The flourishing of European reason epitomised in Spinoza must today be appreciated in the context of European patriarchy, colonialism and imperialism. A central challenge of our project will be to elaborate to what extent this is possible as we strive for a new appreciation of the relevance of the work of Spinoza today. Our project ‘Spinoza: Passionate Reason’ will attempt to retrieve Spinoza’s incisive insights and humanist hope to confront the challenges of our post-humanist age. Through a programme interconnecting art, technology, literature with archival material from the life and work of Spinoza, accompanied with discussions, tours and events, we aim to convene a broad public and provide persistently pertinent fundamentals to help us rethink our technological conditions today.

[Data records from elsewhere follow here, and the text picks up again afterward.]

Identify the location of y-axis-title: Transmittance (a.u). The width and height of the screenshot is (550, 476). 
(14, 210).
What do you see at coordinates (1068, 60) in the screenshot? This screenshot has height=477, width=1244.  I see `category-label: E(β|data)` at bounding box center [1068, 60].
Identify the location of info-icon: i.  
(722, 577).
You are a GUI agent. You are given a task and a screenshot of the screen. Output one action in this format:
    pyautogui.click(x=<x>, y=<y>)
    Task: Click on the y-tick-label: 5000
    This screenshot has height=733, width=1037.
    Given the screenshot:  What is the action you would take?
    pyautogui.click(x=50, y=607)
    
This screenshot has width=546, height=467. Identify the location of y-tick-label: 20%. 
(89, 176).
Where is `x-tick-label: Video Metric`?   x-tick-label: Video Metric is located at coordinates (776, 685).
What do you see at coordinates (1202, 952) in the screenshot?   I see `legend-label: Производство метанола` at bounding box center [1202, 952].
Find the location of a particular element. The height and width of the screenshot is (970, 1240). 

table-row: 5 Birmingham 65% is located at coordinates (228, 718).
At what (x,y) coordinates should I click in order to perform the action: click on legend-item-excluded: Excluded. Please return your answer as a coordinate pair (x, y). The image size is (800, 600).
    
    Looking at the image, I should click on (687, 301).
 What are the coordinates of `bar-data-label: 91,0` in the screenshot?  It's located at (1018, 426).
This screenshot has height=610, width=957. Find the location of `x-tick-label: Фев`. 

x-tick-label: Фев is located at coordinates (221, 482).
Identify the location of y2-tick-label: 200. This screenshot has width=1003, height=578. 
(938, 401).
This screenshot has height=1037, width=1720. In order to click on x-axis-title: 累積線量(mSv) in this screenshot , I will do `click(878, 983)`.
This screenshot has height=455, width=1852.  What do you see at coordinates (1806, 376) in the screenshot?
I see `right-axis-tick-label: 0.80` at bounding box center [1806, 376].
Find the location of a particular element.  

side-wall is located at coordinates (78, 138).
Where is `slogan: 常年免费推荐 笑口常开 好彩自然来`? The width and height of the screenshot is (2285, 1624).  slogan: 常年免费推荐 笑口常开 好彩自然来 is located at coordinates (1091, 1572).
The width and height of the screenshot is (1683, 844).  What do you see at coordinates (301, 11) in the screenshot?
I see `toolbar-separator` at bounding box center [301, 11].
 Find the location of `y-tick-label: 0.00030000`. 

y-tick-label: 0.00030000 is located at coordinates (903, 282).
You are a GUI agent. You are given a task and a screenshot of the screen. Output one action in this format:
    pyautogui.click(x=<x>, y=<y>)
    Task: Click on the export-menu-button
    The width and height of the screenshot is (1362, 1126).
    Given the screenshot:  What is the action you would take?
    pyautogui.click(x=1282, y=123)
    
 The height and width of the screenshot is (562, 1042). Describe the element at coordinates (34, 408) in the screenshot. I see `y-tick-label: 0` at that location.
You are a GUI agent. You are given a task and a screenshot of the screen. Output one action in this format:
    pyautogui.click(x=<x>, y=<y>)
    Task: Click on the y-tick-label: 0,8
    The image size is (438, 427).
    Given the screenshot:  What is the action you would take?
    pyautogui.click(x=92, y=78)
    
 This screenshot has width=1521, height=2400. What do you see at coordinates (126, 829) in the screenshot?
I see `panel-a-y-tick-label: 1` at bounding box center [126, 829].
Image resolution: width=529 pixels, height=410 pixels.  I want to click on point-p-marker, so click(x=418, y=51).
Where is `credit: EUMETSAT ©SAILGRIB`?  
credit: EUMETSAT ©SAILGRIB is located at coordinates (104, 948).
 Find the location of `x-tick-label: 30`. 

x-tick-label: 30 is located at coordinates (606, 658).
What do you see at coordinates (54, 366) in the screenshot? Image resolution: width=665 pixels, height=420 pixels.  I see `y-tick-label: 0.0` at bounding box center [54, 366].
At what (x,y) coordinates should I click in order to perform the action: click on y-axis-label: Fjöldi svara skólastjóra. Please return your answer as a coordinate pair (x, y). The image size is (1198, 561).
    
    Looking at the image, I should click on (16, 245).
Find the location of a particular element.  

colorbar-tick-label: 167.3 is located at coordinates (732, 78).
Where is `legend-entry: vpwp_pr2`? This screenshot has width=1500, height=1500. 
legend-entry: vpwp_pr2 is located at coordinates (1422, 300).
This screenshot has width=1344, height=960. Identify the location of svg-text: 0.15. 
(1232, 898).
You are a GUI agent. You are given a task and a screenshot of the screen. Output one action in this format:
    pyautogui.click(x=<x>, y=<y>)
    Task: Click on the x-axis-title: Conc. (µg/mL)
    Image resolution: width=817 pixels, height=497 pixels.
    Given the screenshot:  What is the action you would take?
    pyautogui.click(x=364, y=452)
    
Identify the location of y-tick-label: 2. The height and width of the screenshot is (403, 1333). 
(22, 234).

Over the past three years West Den Haag has presented an innovative program of hybrid events exploring philosophical and scientific through contemporary arts and new aesthetic practices. This includes the exhibition and symposium series ‘Bodenlos: Vilém Flusser and the Arts’ 2015 (Berlin, The Hague, Prague and Karlsruhe) and ‘Feedback: Marshall McLuhan and the Arts’ 2017 (The Hague, Leipzig, Berlin, Karlsruhe, Toronto, Detroit and Paris). The project ‘Spinoza: Passionate Reason’ 2019 will be a journey across epochs, starting with bundling of texts by prominent contemporary thinkers. We will launch the project in 2019 first in The Netherlands and later internationally. With a goal in attracting a new generation to explore and appreciate the persistent relevance of Spinoza’s scholarship and activism.